Apa jadinya kalau sekolah tidak bisa lagi menarik iuran, tapi tetap dituntut menghasilkan lulusan unggul? Ini bukan fiksi, tapi kenyataan yang sudah di depan mata. Sekolah gratis bukan hanya tantangan, tapi panggilan untuk transformasi!
Jakarta, 10 Juni 2025 – Setelah Mahkamah Konstitusi memutuskan larangan pungutan bagi pendidikan dasar dan menengah, banyak kepala sekolah dan ketua yayasan merasa dipukul mundur. “Bagaimana kami bisa bertahan tanpa dana rutin dari orang tua?” keluh seorang kepala sekolah swasta di Jakarta Selatan.
Namun, justru di titik kritis inilah, perubahan paling kuat bisa dimulai.

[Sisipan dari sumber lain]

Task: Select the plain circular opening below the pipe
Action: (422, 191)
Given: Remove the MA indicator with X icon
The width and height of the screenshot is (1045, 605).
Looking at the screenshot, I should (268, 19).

Alih-alih menunggu dana bantuan atau berharap ada subsidi tambahan dari pemerintah, sudah saatnya sekolah mengambil langkah aktif: membangun kemandirian melalui sistem digital yang terintegrasi. Ini bukan sekadar soal aplikasi, tapi tentang cara baru mengelola sekolah secara menyeluruh dan profesional.

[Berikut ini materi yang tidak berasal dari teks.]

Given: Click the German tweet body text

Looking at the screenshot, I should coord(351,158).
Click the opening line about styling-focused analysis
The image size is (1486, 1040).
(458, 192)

Di tengah tantangan ini, kita bisa menengok ke dunia bisnis yang juga sedang diuji. Potensi merger antara GoTo dan Grab kembali jadi pembicaraan hangat. Dalam laporan Bisnis.com, Bhima Yudhistira—pengamat ekonomi INDEF—menyampaikan keraguannya terhadap manfaat merger tersebut. Ia menyatakan, “Kalau motifnya hanya menyehatkan keuangan GoTo, maka sangat kecil dampaknya bagi konsumen dan pengemudi.”

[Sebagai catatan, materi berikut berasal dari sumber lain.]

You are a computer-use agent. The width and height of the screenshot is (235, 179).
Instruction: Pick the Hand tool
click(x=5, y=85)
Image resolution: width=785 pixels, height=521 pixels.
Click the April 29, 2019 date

Komentar itu memberikan pelajaran penting bagi kita: tanpa strategi digitalisasi yang konkret dan menyentuh akar masalah, bahkan penggabungan raksasa pun bisa gagal memberi dampak nyata.
Di era sekolah gratis ini, sekolah swasta tidak boleh hanya jadi penonton. Justru saat ini, kepala sekolah dan yayasan harus bersikap seperti CEO — membangun sistem, mengelola aset, dan menciptakan nilai tambah yang berkelanjutan.
Salah satu kunci utamanya adalah digitalisasi manajemen sekolah. Menggunakan sistem informasi sekolah, sekolah bisa:
Bahkan lebih jauh, integrasi dengan software sekolah 4.0 membuat proses pengelolaan bisa dilakukan dari mana saja. Bayangkan jika sekolah bisa mengelola administrasi sekolah online tanpa tumpukan kertas dan keributan manual tiap bulan. Waktu yang biasanya habis untuk pekerjaan teknis bisa dialihkan untuk peningkatan mutu belajar dan pendampingan guru.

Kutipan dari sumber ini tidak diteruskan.